Zu lösende Aufgabe: Aktualisieren Sie die Einträge ab der Zeile mit „The width and height of the screenshot is (931, 652).“ bis einschließlich zum Ende der Einträge, indem Sie „coordinates“ durch „location“ ersetzen und alles Übrige unverändert lassen. Geben Sie die Bilder in der Antwort nicht wieder.

Datenauszug:
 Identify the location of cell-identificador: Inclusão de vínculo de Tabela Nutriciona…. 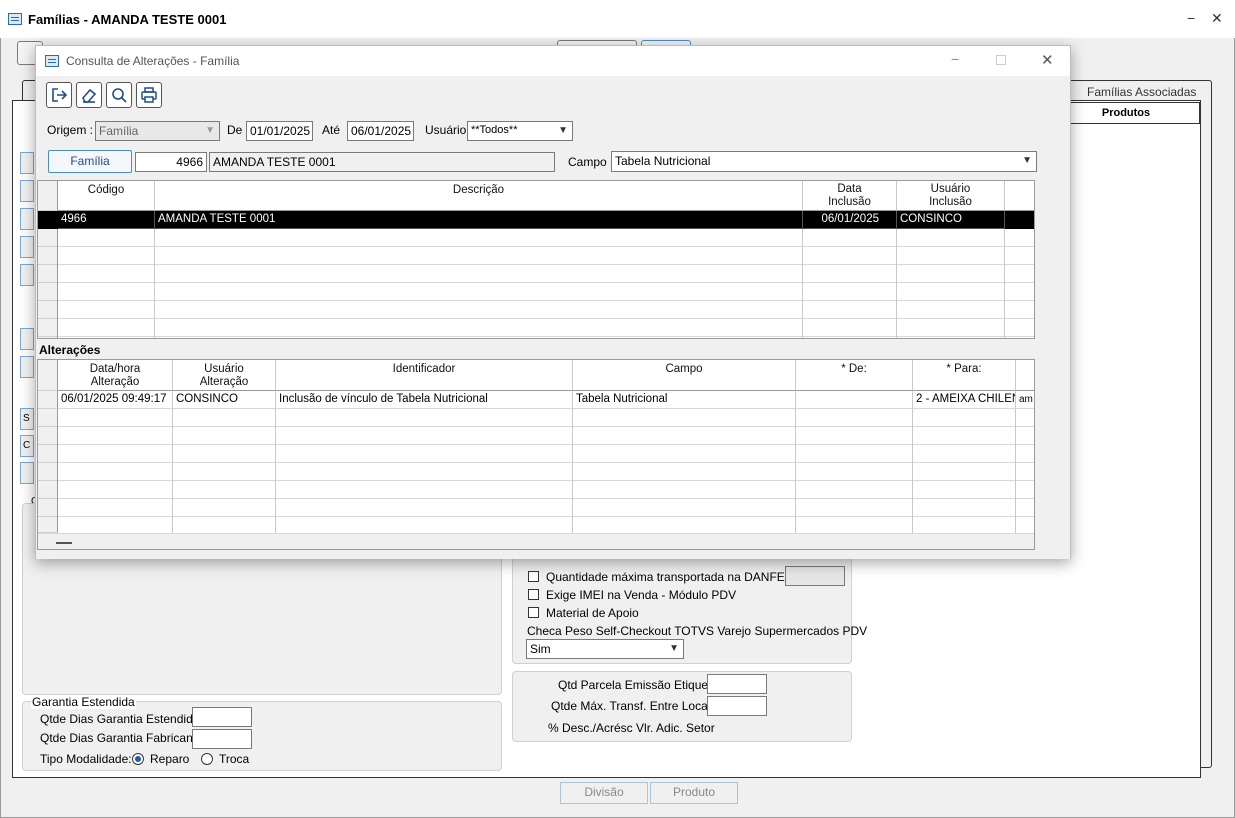
(424, 400).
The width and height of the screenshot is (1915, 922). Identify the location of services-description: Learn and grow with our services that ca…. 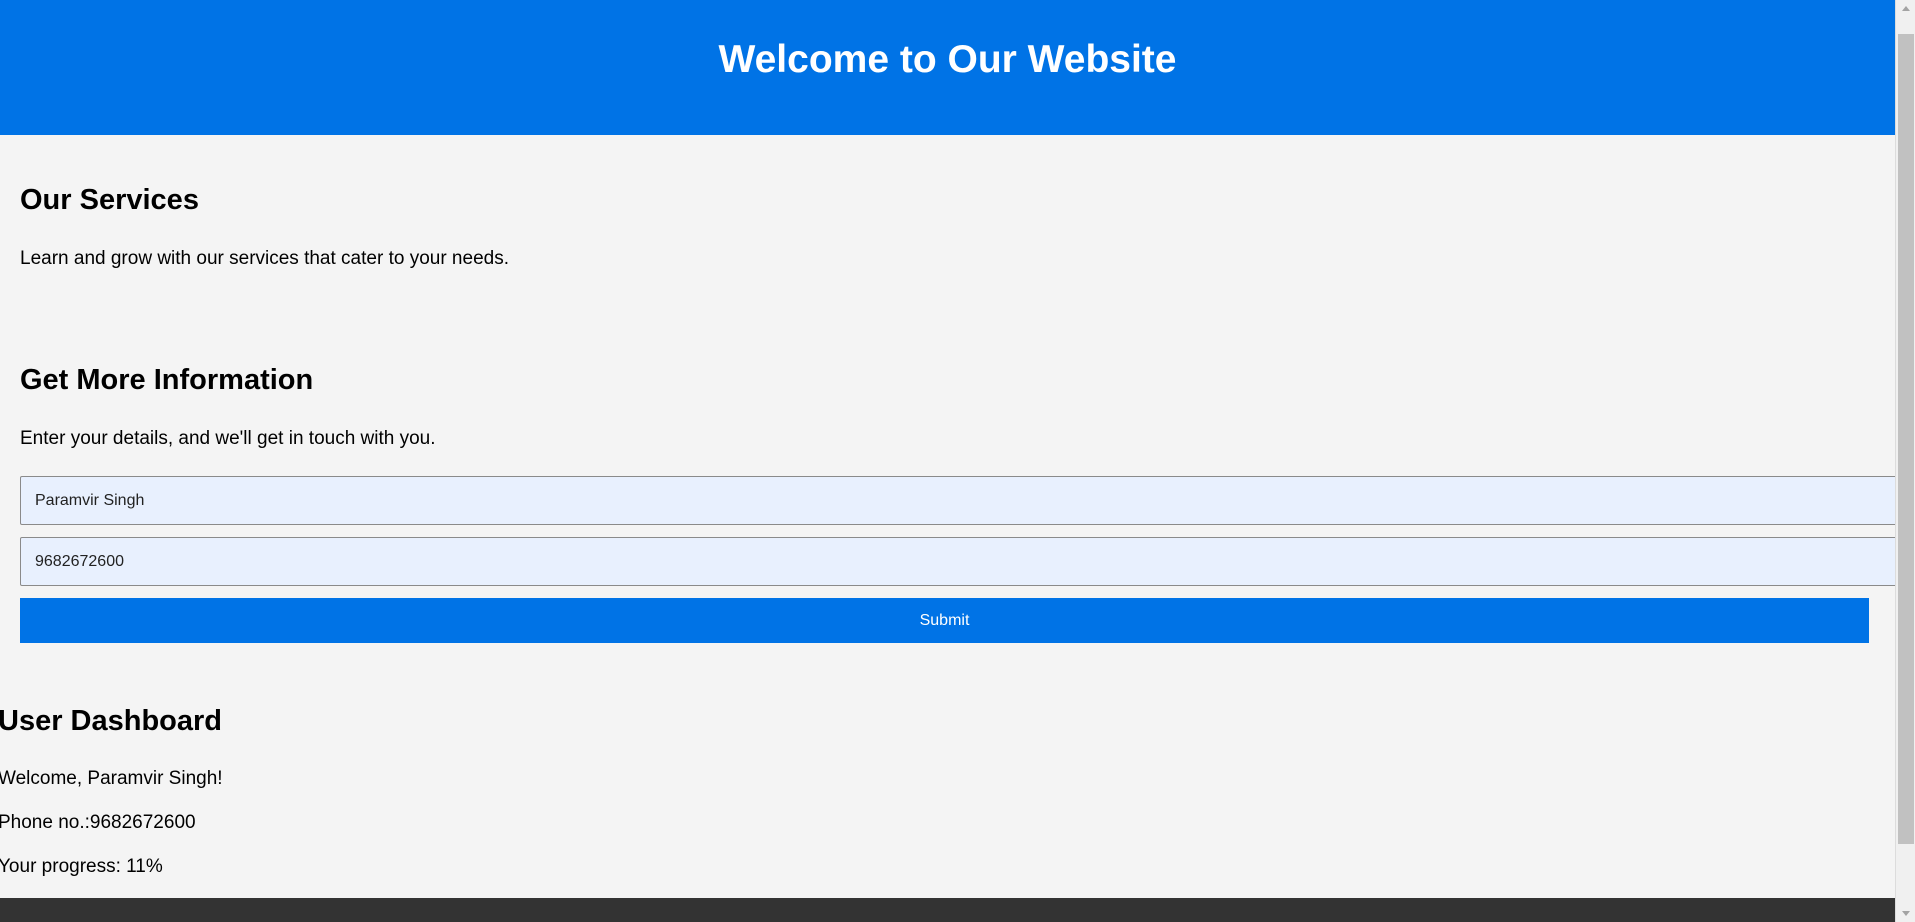
(264, 258).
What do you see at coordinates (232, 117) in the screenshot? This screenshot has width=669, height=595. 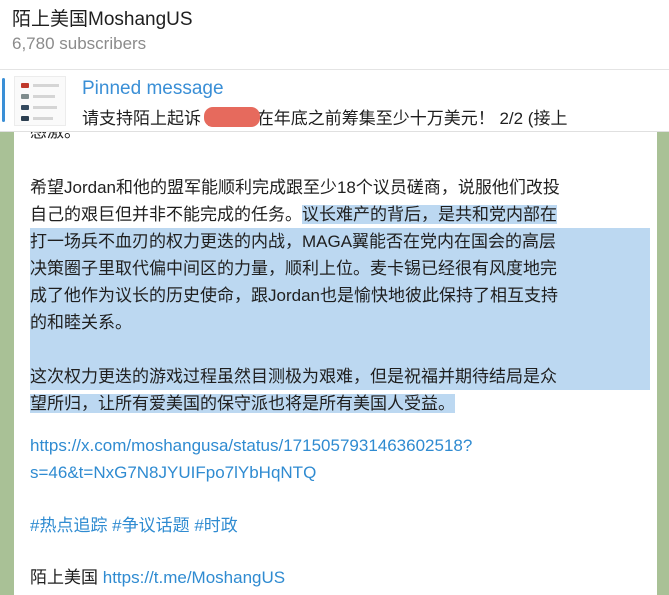 I see `redaction-mark` at bounding box center [232, 117].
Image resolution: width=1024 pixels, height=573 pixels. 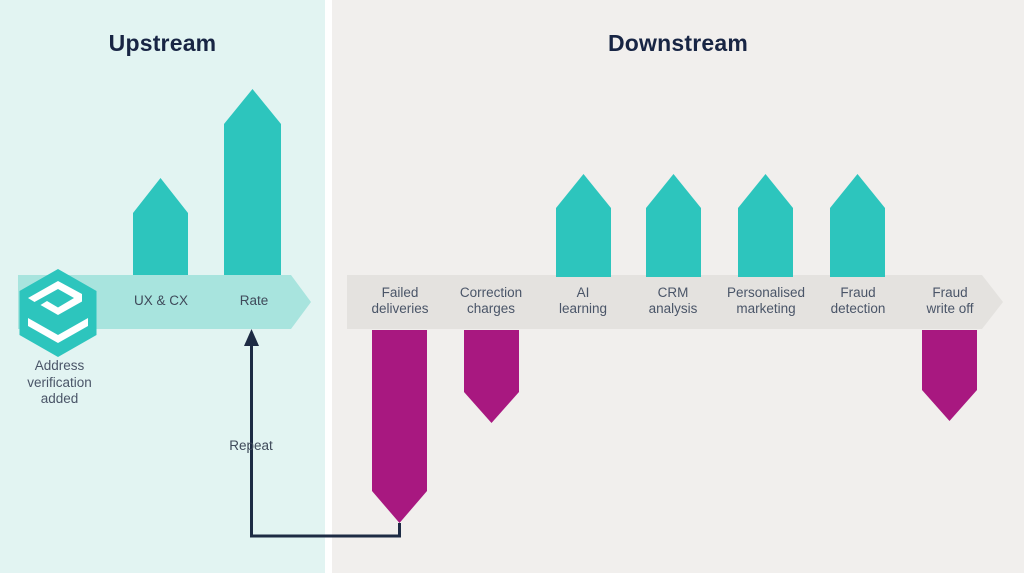 What do you see at coordinates (583, 300) in the screenshot?
I see `downstream-band-label-ai-learning: AI learning` at bounding box center [583, 300].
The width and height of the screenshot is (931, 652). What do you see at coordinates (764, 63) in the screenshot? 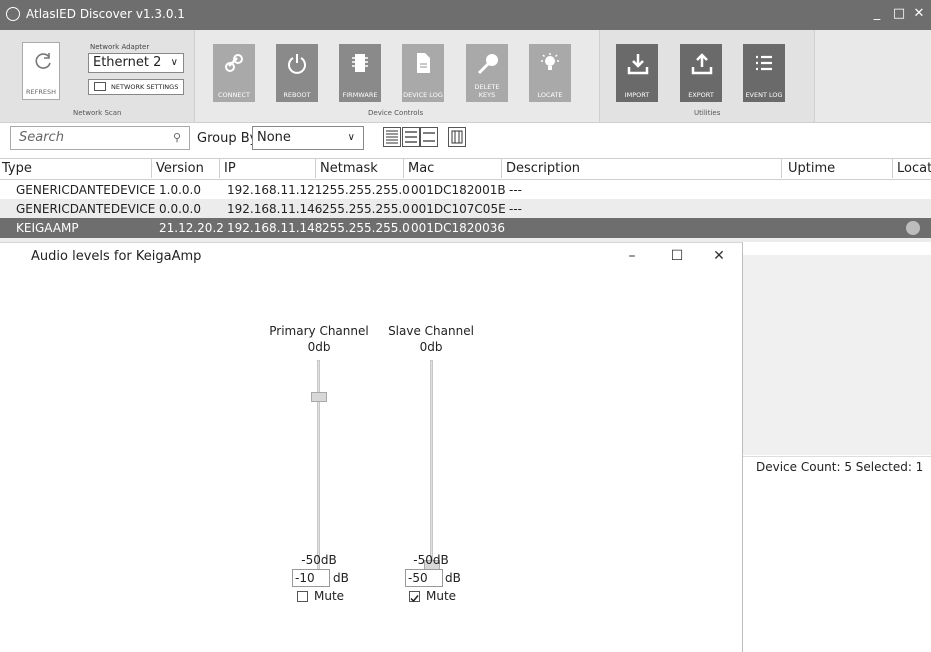
I see `list-icon` at bounding box center [764, 63].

Lösung der Aufgabe:
The width and height of the screenshot is (931, 652). What do you see at location (764, 63) in the screenshot? 
I see `list-icon` at bounding box center [764, 63].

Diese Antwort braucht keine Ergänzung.